WORK ITEM: Restate the whole of the data verbatim, omitting nothing.
---*---
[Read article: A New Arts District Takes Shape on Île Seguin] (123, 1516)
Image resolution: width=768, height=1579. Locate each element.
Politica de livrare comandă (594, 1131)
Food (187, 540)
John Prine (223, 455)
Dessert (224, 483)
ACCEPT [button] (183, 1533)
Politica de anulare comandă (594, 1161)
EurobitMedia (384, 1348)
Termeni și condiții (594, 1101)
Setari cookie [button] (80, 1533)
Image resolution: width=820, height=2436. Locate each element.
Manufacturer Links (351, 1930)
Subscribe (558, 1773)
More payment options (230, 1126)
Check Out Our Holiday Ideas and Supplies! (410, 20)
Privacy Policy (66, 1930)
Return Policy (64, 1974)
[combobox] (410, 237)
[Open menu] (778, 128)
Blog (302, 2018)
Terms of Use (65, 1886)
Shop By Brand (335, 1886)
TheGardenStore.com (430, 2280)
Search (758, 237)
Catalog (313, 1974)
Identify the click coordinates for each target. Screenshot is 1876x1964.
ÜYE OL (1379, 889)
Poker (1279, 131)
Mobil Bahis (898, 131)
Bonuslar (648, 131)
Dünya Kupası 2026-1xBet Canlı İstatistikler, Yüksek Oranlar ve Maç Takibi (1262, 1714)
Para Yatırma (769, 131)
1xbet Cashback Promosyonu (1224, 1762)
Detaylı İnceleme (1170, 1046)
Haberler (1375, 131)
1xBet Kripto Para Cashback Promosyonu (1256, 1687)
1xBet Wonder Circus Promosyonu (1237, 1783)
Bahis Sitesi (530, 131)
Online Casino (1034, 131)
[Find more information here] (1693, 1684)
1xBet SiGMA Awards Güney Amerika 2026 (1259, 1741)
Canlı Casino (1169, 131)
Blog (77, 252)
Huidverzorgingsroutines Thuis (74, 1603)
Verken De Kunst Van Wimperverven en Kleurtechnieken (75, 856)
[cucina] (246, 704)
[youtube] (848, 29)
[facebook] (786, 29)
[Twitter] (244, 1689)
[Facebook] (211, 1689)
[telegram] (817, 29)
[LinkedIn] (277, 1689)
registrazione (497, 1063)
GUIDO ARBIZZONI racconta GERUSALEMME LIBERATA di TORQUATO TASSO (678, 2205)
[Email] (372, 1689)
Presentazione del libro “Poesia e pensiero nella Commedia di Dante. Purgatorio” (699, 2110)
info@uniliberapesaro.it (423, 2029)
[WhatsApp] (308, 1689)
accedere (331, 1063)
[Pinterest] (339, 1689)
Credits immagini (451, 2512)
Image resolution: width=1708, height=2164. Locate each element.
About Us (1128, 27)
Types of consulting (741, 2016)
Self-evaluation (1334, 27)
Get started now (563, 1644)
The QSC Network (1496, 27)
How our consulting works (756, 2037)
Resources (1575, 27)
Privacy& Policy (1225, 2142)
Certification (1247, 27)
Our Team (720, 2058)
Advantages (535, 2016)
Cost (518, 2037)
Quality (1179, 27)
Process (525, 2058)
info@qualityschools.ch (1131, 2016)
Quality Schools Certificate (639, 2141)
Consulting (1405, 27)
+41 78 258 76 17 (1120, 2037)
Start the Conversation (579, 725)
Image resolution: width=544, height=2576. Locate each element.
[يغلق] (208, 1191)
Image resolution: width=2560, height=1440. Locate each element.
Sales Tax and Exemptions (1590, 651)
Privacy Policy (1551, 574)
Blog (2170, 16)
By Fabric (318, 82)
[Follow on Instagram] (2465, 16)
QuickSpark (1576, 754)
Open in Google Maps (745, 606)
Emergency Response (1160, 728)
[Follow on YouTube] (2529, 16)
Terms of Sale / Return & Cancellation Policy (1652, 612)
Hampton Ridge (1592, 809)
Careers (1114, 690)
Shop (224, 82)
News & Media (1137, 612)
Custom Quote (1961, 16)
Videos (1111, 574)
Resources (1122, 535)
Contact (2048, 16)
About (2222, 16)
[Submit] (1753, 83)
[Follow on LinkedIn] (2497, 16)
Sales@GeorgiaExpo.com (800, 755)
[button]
---*---
COMPLETED EXERCISE:
[Read article: A New Arts District Takes Shape on Île Seguin] (123, 1516)
Image resolution: width=768, height=1579. Locate each element.
Politica de livrare comandă (594, 1131)
Food (187, 540)
John Prine (223, 455)
Dessert (224, 483)
ACCEPT [button] (183, 1533)
Politica de anulare comandă (594, 1161)
EurobitMedia (384, 1348)
Termeni și condiții (594, 1101)
Setari cookie [button] (80, 1533)
Image resolution: width=820, height=2436. Locate each element.
Manufacturer Links (351, 1930)
Subscribe (558, 1773)
More payment options (230, 1126)
Check Out Our Holiday Ideas and Supplies! (410, 20)
Privacy Policy (66, 1930)
Return Policy (64, 1974)
[combobox] (410, 237)
[Open menu] (778, 128)
Blog (302, 2018)
Terms of Use (65, 1886)
Shop By Brand (335, 1886)
TheGardenStore.com (430, 2280)
Search (758, 237)
Catalog (313, 1974)
Identify the click coordinates for each target. Screenshot is 1876x1964.
ÜYE OL (1379, 889)
Poker (1279, 131)
Mobil Bahis (898, 131)
Bonuslar (648, 131)
Dünya Kupası 2026-1xBet Canlı İstatistikler, Yüksek Oranlar ve Maç Takibi (1262, 1714)
Para Yatırma (769, 131)
1xbet Cashback Promosyonu (1224, 1762)
Detaylı İnceleme (1170, 1046)
Haberler (1375, 131)
1xBet Kripto Para Cashback Promosyonu (1256, 1687)
1xBet Wonder Circus Promosyonu (1237, 1783)
Bahis Sitesi (530, 131)
Online Casino (1034, 131)
[Find more information here] (1693, 1684)
1xBet SiGMA Awards Güney Amerika 2026 (1259, 1741)
Canlı Casino (1169, 131)
Blog (77, 252)
Huidverzorgingsroutines Thuis (74, 1603)
Verken De Kunst Van Wimperverven en Kleurtechnieken (75, 856)
[cucina] (246, 704)
[youtube] (848, 29)
[facebook] (786, 29)
[Twitter] (244, 1689)
[Facebook] (211, 1689)
[telegram] (817, 29)
[LinkedIn] (277, 1689)
registrazione (497, 1063)
GUIDO ARBIZZONI racconta GERUSALEMME LIBERATA di TORQUATO TASSO (678, 2205)
[Email] (372, 1689)
Presentazione del libro “Poesia e pensiero nella Commedia di Dante. Purgatorio” (699, 2110)
info@uniliberapesaro.it (423, 2029)
[WhatsApp] (308, 1689)
accedere (331, 1063)
[Pinterest] (339, 1689)
Credits immagini (451, 2512)
Image resolution: width=1708, height=2164. Locate each element.
About Us (1128, 27)
Types of consulting (741, 2016)
Self-evaluation (1334, 27)
Get started now (563, 1644)
The QSC Network (1496, 27)
How our consulting works (756, 2037)
Resources (1575, 27)
Privacy& Policy (1225, 2142)
Certification (1247, 27)
Our Team (720, 2058)
Advantages (535, 2016)
Cost (518, 2037)
Quality (1179, 27)
Process (525, 2058)
info@qualityschools.ch (1131, 2016)
Quality Schools Certificate (639, 2141)
Consulting (1405, 27)
+41 78 258 76 17 (1120, 2037)
Start the Conversation (579, 725)
Image resolution: width=544, height=2576. Locate each element.
[يغلق] (208, 1191)
Image resolution: width=2560, height=1440. Locate each element.
Sales Tax and Exemptions (1590, 651)
Privacy Policy (1551, 574)
Blog (2170, 16)
By Fabric (318, 82)
[Follow on Instagram] (2465, 16)
QuickSpark (1576, 754)
Open in Google Maps (745, 606)
Emergency Response (1160, 728)
[Follow on YouTube] (2529, 16)
Terms of Sale / Return & Cancellation Policy (1652, 612)
Hampton Ridge (1592, 809)
Careers (1114, 690)
Shop (224, 82)
News & Media (1137, 612)
Custom Quote (1961, 16)
Videos (1111, 574)
Resources (1122, 535)
Contact (2048, 16)
About (2222, 16)
[Submit] (1753, 83)
[Follow on LinkedIn] (2497, 16)
Sales@GeorgiaExpo.com (800, 755)
[button]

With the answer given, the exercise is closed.